Data Recipients and Transfers (Destinatarios de los Datos): Identification of the categories of recipients to whom personal data are disclosed — including encargados del tratamiento (data processors such as cloud hosting providers, email service providers, and payment processors) and terceros (third parties). For international transfers outside the EEA, the transfer mechanism under Article 46 RGPD must be stated — Standard Contractual Clauses, Binding Corporate Rules, or adequacy decisions.

Retention Periods (Plazos de Conservación): The specific period for which personal data will be retained, or the criteria used to determine retention. Retention periods must reflect actual business needs and applicable statutory retention requirements — for example, accounting records must be retained for 6 years under Código de Comercio Article 30, and labour records for 4 years under the Estatuto de los Trabajadores.

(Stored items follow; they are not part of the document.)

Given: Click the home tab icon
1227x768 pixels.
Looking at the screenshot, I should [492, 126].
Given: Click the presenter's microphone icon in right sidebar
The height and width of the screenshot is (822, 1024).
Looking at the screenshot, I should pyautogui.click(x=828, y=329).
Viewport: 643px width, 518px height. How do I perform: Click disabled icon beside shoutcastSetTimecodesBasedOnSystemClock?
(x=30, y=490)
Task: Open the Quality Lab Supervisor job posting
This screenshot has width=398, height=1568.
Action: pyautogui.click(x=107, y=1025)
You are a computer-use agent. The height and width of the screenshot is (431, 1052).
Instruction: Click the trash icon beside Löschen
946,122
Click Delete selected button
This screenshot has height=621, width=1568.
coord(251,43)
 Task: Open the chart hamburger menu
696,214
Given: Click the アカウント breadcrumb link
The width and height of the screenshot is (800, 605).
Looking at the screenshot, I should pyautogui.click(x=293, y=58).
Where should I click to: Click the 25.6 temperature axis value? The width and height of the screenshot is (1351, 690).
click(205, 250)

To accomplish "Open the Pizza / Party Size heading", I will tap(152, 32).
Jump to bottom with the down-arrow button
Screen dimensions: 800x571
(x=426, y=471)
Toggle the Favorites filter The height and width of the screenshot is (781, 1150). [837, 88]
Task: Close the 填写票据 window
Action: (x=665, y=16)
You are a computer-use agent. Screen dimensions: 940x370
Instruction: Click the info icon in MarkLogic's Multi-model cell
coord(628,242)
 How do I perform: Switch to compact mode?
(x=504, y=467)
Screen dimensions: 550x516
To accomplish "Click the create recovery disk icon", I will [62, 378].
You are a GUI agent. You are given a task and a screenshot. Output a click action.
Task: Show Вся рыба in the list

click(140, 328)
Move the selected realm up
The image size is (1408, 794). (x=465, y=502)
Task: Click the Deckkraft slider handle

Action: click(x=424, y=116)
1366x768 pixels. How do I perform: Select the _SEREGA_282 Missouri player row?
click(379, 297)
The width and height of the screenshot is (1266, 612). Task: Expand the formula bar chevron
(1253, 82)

Data Subject Rights (Derechos de los Interesados): A clear statement of all rights available under RGPD Articles 15 to 22 — access (acceso), rectification (rectificación), erasure / right to be forgotten (supresión / derecho al olvido), restriction of processing (limitación del tratamiento), data portability (portabilidad), objection (oposición), and rights related to automated decision-making and profiling (decisiones automatizadas y elaboración de perfiles). The procedure for exercising these rights (contact details, response timeline of one month under Article 12 RGPD) must be provided, as well as the right to lodge a complaint with the AEPD.

Cookie and Tracking Information: A reference to the Política de Cookies for information on tracking technologies, or a summary of cookie practices if a separate cookie policy is not published. Forms-legal.com provides this Privacy Policy Spain template as a practical starting point. Every Política de Privacidad must be tailored to the organisation's specific data processing activities — a generic template cannot substitute a purpose-specific policy.

Under Spanish and EU data protection law, the RGPD (UE) 2016/679 is directly applicable in Spain. The LOPDGDD (Ley Orgánica 3/2018) supplements the RGPD. The Agencia Española de Protección de Datos (AEPD) at aepd.es supervises compliance and publishes guidance. The Comité Europeo de Protección de Datos (EDPB) issues guidelines at European level. The Registro de Actividades de Tratamiento (Article 30 RGPD) must be maintained internally.